Alberto explica el papel de lo religioso en su pasado familiar. “Mi padre era ateo y pasota, su pasión eran los negocios. Mi madre nos bautizó de bebés, yo incluso hice la Primera Comunión. Pero mis hermanos pequeños ya no la hicieron, porque mi madre entró en los Testigos de Jehová. Empezó a llevarnos al Salon de los Testigos a los 4 niños. Allí había gente buena , alguna muy maja, otra más fanática, la mayoría normal. Eso sí, eran insistentes en sus reglas: como vestir, cómo cortarse el pelo… y eso me cansaba”.
Alberto siempre creyó en Dios, a su manera. “Yo sentía a Dios, pero desde mi época con los Testigos sentía desapego a la religión organizada. En los Testigos nos insistían en que los católicos hablaban mal de nosotros. Realmente vivían la comunidad, los grupos pequeños, la ayuda mútua, informal, sin una institución tipo Cáritas… Aprendí mucho de la Biblia… a su estilo. A partir de los 14 años te van pidiendo que salgas a la calle o casa por casa -ahora creo que ya no van a casas- a lo que ellos llaman predicar. Y también te animan recibir su bautismo, cosa que se hace en las asambleas anuales, con unas 20.000 personas de público. Pero yo siempre ponía excusas para no hacer ni una cosa ni otra y me fui escaqueando año tras año”.
“Un día, con 18 años, mi madre me puso en ridículo delante de mis amigos, entró a sacarme de una fiesta donde estaba yo para llevarme al Salón de los Testigos. Tanto yo como mis hermanos estábamos hartos y dijimos que ya no iríamos. Lo que me molestaba era el fanatismo de ella, más que otras cosas de los Testigos de Jehová”, recuerda Mestre.
También le “chirriaban” algunas ideas teológicas. “Me cuestionaba el paraíso de los Testigos de Jehová: ¿mi madre, por ser testigo, viviría en él siempre, mientras que mi padre, por ser ateo, quedaría aniquilado? No me encajaba”.

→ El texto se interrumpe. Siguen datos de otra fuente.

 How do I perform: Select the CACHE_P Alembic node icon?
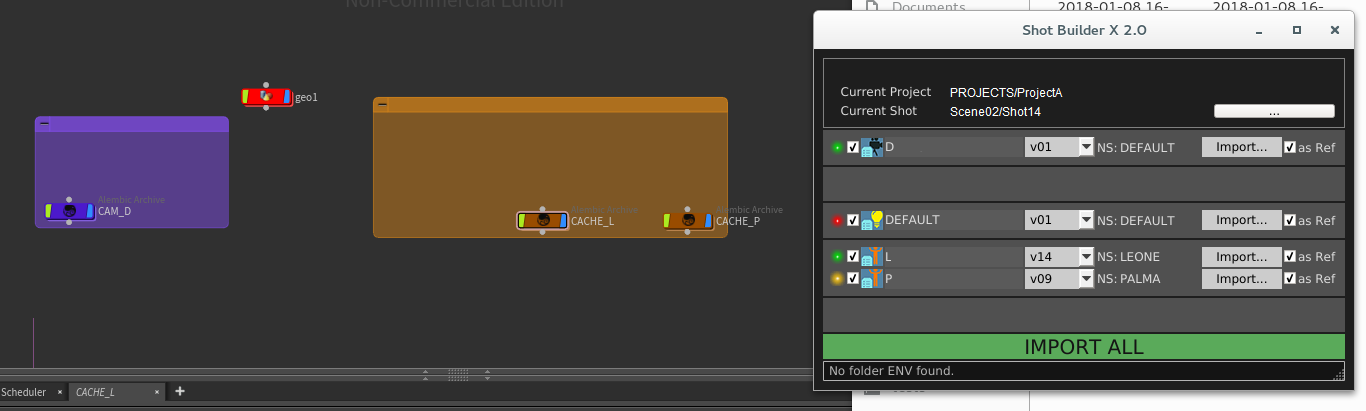pos(688,220)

Estudió Ciencias de la Comunicación, la rama de Publicidad y después entró a dirigir temas de márketing en la empresa de su padre. “Yo no tenía mucho dinero, no era consumista. Tenía amigos que se drogaban, y por eso los fui dejando. Yo tenía mi moral, pero sin religión. Creía en Dios, pero no pensaba en Él”.
“Cuando tenía 21 conocí a la que hoy es mi mujer, María José, en un semáforo de la Castellana de Madrid. Unos amigos míos hacían el gamberro y ella se fijó en nosotros. La convencieron a ella y a una prima para que nos acompañara a una terraza. Allí me di cuenta que ella era un bellezón, que me encantaba. Y yo le gustaba a ella. Nunca había sentido eso. Fue un flechazo mutuo”.
La familia de María José era un clan numeroso y católico, con muchos primos y tíos, y la tradición de ir cada domingo a visitar a los abuelos, a misa con ellos y a tomar unas patatas bravas.
“Y así ella me metió en misa. Yo disfrutaba de las patatas bravas. Y veía una familia católica, muy maja… Yo era del Madrid y ellos todos del Atleti. Pero notaba que me querían. Pasaba las Navidades con ellos… antes no las celebraba, porque los testigos no celebran cumpleaños ni Navidades, solo bodas”.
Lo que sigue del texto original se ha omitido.